Wenn es – wie bei der NS-Euthanasie – kein gültiges Gesetz gibt, bestimmt sich „falsches Verhalten” grundlegend aus dem Naturrecht, in dem kein Mensch einen anderen töten darf. Das ist geltende Rechtsnorm.
Man kann davon ausgehen, dass diese rechtliche Lage den Verantwortlichen der Mordaktionen bekannt war. Wenn sie trotzdem mordeten, verleitete sie wohl primär eine Mißachtung der sittlichen Normen im Verhältnisses zu den Mitmenschen zu ihren Verbrechen.
Theologen versuchten die Tötungen zu legitimieren. Dr. HANS HARMSEN, leitender Mitarbeiter der Inneren Mission, formuliert bereits 1931:
“Dem Staat geben wir das Recht, Menschenleben zu vernichten, Verbrecher und im Kriege. Weshalb verwehren wir ihm das Recht zur Vernichtung der lästigsten Existenzen?”30
Selbst der verehrte Pastor FRIEDRICH VON BODElSCHWINGH, Leiter der Bethelschen Anstalten wörtlich: „Ich würde den Mut haben, vorausgesetzt, dass alle Bedingungen gegeben und Schranken gezogen sind, hier im Gehorsam gegen Gott die Eliminierung an anderen Leibern zu vollziehen, wenn ich für diesen Leib verantwortlich bin.”31
2. Die sittliche Grenze.
Im zwischenmenschlichen Bereich bestimmt sich Anstand und Sittlichkeit grundlegend durch die Beachtung des Selbstbestimmungsrechts des anderen Menschen.32
Im Ausstellungskatalog heißt es: „Die NS-Psychiater maßten sich an, die Lebensweisen und -möglichkeiten einiger ihrer Patienten offensichtlich für unzureichend zu betrachten und ignorierten daraufhin dieses universelle Selbstbestimmungsrecht.“33
Diese paternalistische Haltung verführte sie zu den “Übergriffen” wie Zwangssterilisierung und sogar Ermordung.

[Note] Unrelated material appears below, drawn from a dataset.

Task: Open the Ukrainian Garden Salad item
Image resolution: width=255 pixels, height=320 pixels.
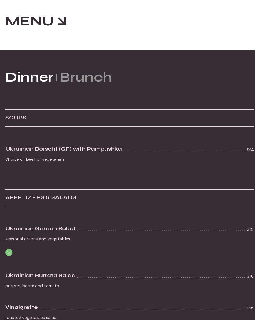Action: pyautogui.click(x=40, y=229)
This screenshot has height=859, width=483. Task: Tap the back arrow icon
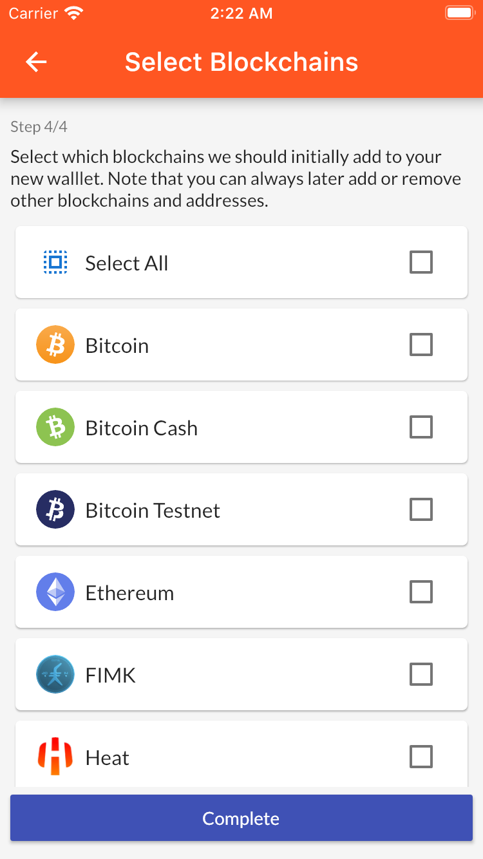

Das sittliche Postulat ist eine einfache Anstandsnorm im Zusammenleben der Menschen. Einschränkungen und spitzfindige Differenzierungen in Fachdiskussionen dürfen ihre Gültigkeit nicht relativieren. Auch wenn HIMMLER in den berühmten „Posener Reden“34, behauptete, die SS-Mörder seien „immer anständig geblieben“, so forderte er „anständig zu sein“ nur gegenüber den „Angehörigen unseres eigenen Blutes und sonst zu niemandem.“ Diese Einschränkung ist völlig willkürlich, und wurde dann auch nach Bedarf variiert: die Euthanasiemorde wurden begangen an Deutschen!
Sogar der Volksmund fordert diesen Anstand im Sprichwort: „Was du nicht willst, das man Dir tu’, das füg’ auch keinem anderen zu.“35
Es ist also auch möglich, sittlich falsches Verhalten zu erkennen und zu beurteilen.
Beide Postulate gelten für alle Menschen – auch für Psychiater und Kirchenvertreter, und seien sie noch so „hochkarätig“.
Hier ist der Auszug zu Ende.